The 2016 FRC report stated that according to the Budget Implementation Report (BIR), N436.22 billion, N156.85 billion, N64.42 billion and N27.26 billion were released in the first, second, third and fourth batches respectively.
It also said that N487.75 billion was released as Authority to Incur Expenditures (AIEs).
The report said that the analysis of the BIR revealed that as at May 5, 2017, N1.191 trillion of the annual appropriated amounts released and cash backed had been utilised by Ministries, Departments and Agencies (MDAs).
It said that of the amount, N173.40 billion was disbursed as at Dec. 31, 2016, while N1.017 billion was disbursed between January and May 2017.
“Out of the 40 MDAs reported upon by the Office of the Accountant-General of the Federation (OAGF), 24 had utilised more than 97.75 per cent of the amount cash backed.
“This is more than the overall average utilisation rate.

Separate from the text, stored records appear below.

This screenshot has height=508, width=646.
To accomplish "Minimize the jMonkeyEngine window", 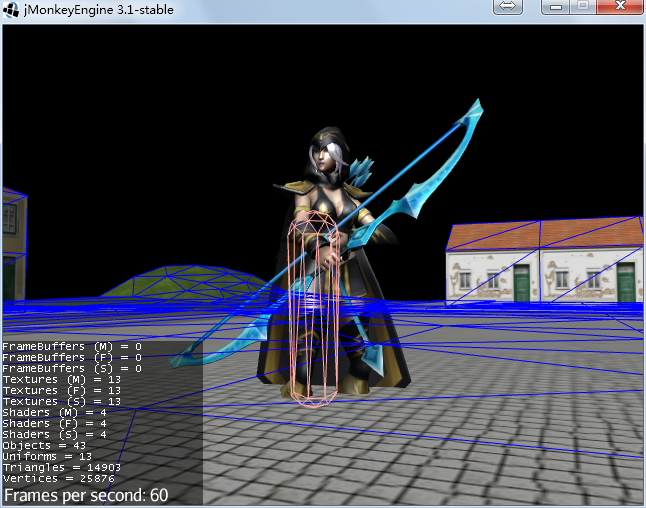I will pos(557,7).
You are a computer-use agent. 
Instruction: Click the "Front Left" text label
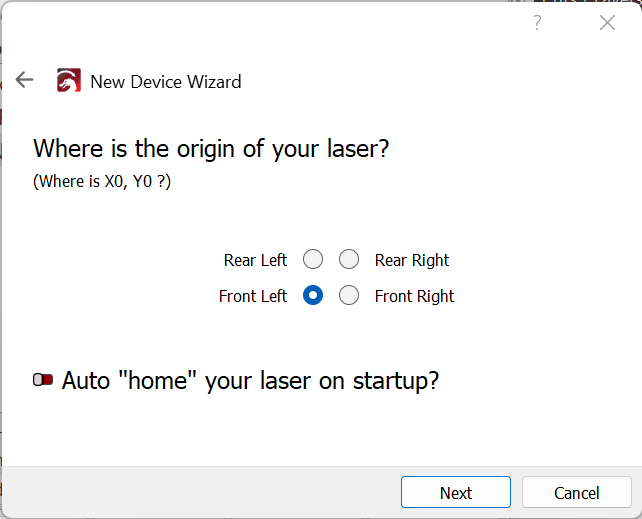coord(253,296)
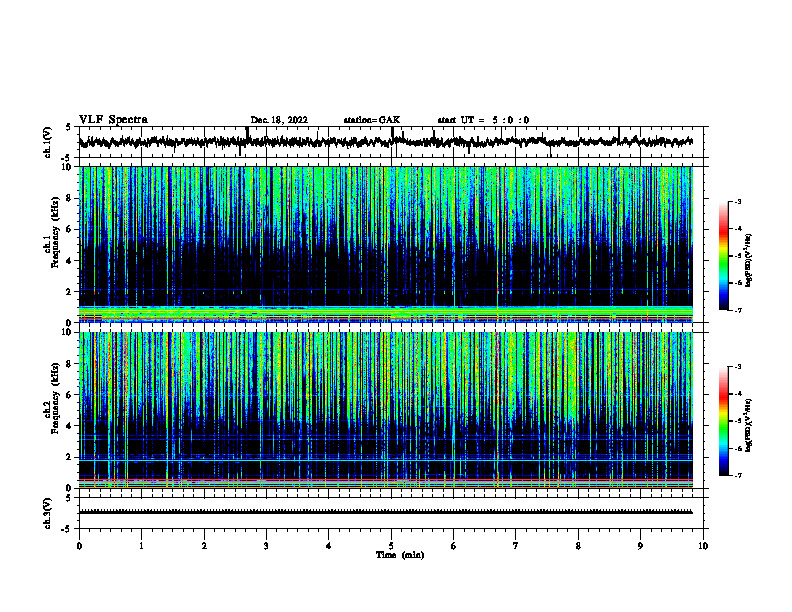Click the station=GAK label
This screenshot has height=612, width=792.
pyautogui.click(x=372, y=120)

Five out of these utilised 100 per cent of their cash backed funds.
“Sixteen MDAs, however, utilised below the average utilisation rate of their cash backed funds.’’
The report said that implementation of the 2016 budget experienced some constraints which resulted from late passage of the budget and revenue shocks.
Other constraints were uncertainty in the international market and fall in oil production as a result of militancy in the Niger Delta region.
It added that some MDAs experienced delays in their procurement processes or were unable to access their funds.
In all, it said that the capital budget achieved 75.03 per cent performance which when compared to previous years was quite laudable and should be sustained.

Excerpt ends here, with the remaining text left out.